Неинтерпретируемость абсурда, или его интерпретируемость в любых категориях, что одно и то же, суть проявление «признака художественности». В истории литературоведческой науки постепенно сложилось мнение, что чем глубже текст, то есть чем больше в нем «слоев», или уровней, и, стало быть, чем большему количеству интерпретаций он поддается, тем он «художественнее», – и с этой бесспорной мыслью мы совсем не склонны полемизировать. Приняв же ее, приходится действительно отдать пальму первенства литературе абсурда, допускающей практически бесконечное количество толкований. Условно говоря, литература абсурда есть наиболее «художественная» литература в составе художественной литературы в целом. По той же причине она не зависит от «времени и места» восприятия, то есть не приурочена ни к текущему моменту, ни к прошлому, ни к будущему – или опять же приурочена ко всему сразу. Абсурд (подобно фольклору), как уже говорилось выше, связан с наиболее глубинными структурами человеческой личности, с наиболее фундаментальным в ней, апеллируя к сущности, к природе личности, а не к ее социальным и проч. связям.

Упорядоченность абсурда суть проявление его литературности. В этом смысле литература абсурда есть еще и наиболее «литературная» в составе литературы в целом. Она демонстративно литературна («сделана», «выстроена», «структурирована»), так что «литературность» ее определенно показного свойства – и при этом часто издевательского: литература абсурда апеллирует прежде всего к самой литературе (воспроизводя ее в своем кривом зеркале) и только потом – к реальности.

Совмещение этих двух стихий и дает тот самый синтез, при котором текст, как это хорошо сказано в предисловии к «Topsy-Turvy World», «превращается в своего рода «математический символ» и «допускает бесконечное множество подстановок»[9].

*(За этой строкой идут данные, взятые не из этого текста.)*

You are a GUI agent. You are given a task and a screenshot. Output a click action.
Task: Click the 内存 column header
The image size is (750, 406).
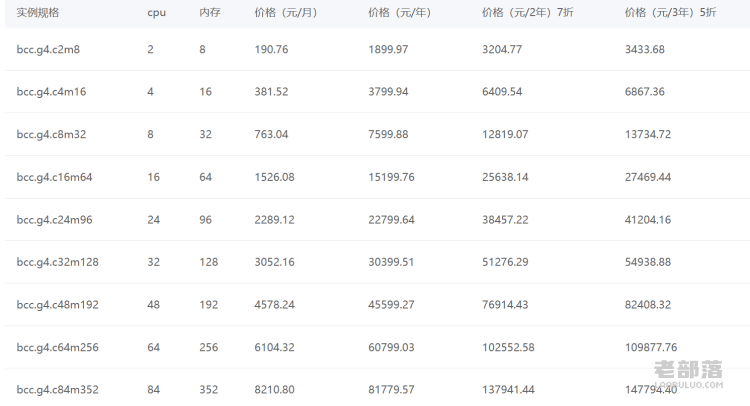coord(210,12)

Если рассматривать данное качество текста как оптимальное для художественной литературы в целом (а в том, что это так, мы не сомневаемся), то становится понятным по крайней мере один путь создания «доброкачественного» произведения изящной словесности и по крайней мере один достойный путь его интерпретации. Речь идет о предельно косвенном выражении дальней смысловой перспективы текста – через обширную систему мелких и чрезвычайно отчетливо представленных компонентов фактуры, каждый из которых в отдельности фактически не соотнесен с тематико-смысловой сферой произведения в целом. Какие бы то ни было прямые связи с реально существующими референтами полностью исключаются, текст становится нарочито-текстом, при каждом удобном (а может быть, и неудобном!) случае демонстрируя сугубую свою литературность, безреферентность и даже антиреферентность.

Думается, что именно по этому пути идут наиболее интересные художники ХХ века, не только углубляющие, но и наглядно, через структуру текста, демонстрирующие пропасть между искусством и действительностью, постоянно тем самым держа читателя в некотором противоречии – между желанием забыть о приеме и невозможностью забыть о нем, между погружением в текст и постоянным «всплытием» на поверхность.

Современные художники (и прежде всего такие, как, например, Х. – Л. Борхес) все активнее вовлекают читателей не столько в игру с собой, сколько в игру с текстом-как-таковым – с текстом, утратившим родство с автором и не желающим вступать в родство с читателем, с текстом, не имеющим ничего общего с референтами в предметном мире и создающим свой референт – с самого начала заявленный как литературный.

Иначе говоря, современный текст (по модели абсурдного!) уже не желает обманывать читателя «правдоподобием» – он действует открыто и честно: азъ есьмь текст; он постоянно как бы извиняется за возможные совпадения с жизнью, стремясь довести до абсурдности свою не-жизненность и явившись перед нами во всей красе Конструкции – прекрасной и никчемной. И всё-таки…

Все-таки литература абсурда научила современный текст «хитрить». Дозируя подачу своего собственного референта, дробя его на ничтожно малые элементы, современный текст настойчиво пытается убедить нас в том, что он, дескать «ни о чем», в то время как на самом деле он – «обо всем» и «подобно математическому символу… допускает бесконечное множество подстановок».